Task
Copy the oil market article below word for word, from "While geopolitical tensions" to "banks scaling back.".

Passage
========

Oil’s sharp swings are a symptom of a changing market
‘What would have happened in one week is happening in one day,’ one executive said “The computerization of the (oil) market is modifying volume and liquidity,” one expert says.
Computerized trading is playing a greater role in the oil market, helping to amplify the volatility that has accompanied crude’s recent downward lurch.
While geopolitical tensions and economic concerns have sent oil prices spiraling, analysts and traders say the shifting makeup of the market has exacerbated swings, with traditional players like supply-and-demand focused hedge funds, market makers and banks scaling back.
“The computerization of the market is modifying volume and liquidity,” said Jean-Jacques Duhot, chief investment officer of Arctic Blue Capital Ltd. “What would have happened in one week is happening in one day.”
On Nov. 13, for example, the Cboe Crude Oil Volatility Index notched its biggest one-day gain since 2011of 39%. That day, crude futures capped a record streak of 12 consecutive sessions of losses. Nov. 20 also saw a 30% gain in oil volatility, as prices plunged nearly 7% to a one-year low.
Oil prices have lost about a third of their value since hitting multiyear highs in early October.
An unexpected influx of supply, coupled with growing economic uncertainty, sent prices sliding and upended calls for $100-a-barrel (U.S.) crude.

========

Provided data

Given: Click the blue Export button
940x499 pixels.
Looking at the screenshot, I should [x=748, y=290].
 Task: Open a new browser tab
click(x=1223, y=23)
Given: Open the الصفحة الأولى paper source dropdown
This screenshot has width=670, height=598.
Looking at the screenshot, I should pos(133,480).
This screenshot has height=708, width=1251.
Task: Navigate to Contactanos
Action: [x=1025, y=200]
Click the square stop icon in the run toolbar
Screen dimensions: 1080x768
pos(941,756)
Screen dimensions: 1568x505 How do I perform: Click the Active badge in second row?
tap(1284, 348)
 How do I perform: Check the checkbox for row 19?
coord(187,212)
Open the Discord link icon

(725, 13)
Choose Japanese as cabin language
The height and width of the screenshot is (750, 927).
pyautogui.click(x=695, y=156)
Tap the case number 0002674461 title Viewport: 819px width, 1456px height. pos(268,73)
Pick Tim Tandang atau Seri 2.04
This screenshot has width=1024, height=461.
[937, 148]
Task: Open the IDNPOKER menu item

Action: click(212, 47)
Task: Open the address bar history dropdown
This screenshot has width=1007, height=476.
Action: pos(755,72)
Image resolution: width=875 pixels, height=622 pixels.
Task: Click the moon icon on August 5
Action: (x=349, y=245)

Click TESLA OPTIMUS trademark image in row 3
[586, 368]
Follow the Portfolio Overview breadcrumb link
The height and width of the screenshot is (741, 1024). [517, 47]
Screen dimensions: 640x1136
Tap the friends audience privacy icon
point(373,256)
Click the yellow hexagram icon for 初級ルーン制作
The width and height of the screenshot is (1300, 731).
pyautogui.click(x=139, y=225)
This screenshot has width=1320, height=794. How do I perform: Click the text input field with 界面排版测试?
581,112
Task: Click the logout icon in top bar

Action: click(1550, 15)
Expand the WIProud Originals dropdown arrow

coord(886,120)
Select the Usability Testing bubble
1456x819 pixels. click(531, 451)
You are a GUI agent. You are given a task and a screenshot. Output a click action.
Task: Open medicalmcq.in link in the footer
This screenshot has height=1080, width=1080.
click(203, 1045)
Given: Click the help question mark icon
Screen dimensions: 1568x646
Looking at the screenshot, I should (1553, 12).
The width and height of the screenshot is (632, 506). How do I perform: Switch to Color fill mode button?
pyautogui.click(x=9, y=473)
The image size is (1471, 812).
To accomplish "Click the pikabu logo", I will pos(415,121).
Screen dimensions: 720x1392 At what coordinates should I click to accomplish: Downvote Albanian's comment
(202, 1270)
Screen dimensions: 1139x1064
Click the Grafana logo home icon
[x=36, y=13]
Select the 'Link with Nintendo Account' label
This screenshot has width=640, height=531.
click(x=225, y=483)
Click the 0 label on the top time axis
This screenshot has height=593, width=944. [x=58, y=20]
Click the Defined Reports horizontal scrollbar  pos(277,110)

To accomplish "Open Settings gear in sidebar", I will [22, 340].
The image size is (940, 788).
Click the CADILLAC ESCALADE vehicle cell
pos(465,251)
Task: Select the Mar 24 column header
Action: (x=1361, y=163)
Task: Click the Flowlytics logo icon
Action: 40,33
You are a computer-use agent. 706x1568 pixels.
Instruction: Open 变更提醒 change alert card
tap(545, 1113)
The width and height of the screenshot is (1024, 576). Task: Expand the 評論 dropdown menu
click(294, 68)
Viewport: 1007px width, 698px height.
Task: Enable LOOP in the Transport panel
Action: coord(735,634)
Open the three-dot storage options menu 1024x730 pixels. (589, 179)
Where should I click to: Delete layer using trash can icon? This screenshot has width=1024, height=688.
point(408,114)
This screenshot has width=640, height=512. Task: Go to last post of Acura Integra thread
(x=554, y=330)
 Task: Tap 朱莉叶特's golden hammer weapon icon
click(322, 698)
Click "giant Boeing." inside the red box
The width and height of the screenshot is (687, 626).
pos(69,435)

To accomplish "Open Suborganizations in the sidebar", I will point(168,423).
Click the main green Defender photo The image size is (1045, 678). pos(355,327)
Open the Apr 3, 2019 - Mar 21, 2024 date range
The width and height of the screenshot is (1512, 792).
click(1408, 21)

========

Answer to the problem
While geopolitical tensions and economic concerns have sent oil prices spiraling, analysts and traders say the shifting makeup of the market has exacerbated swings, with traditional players like supply-and-demand focused hedge funds, market makers and banks scaling back.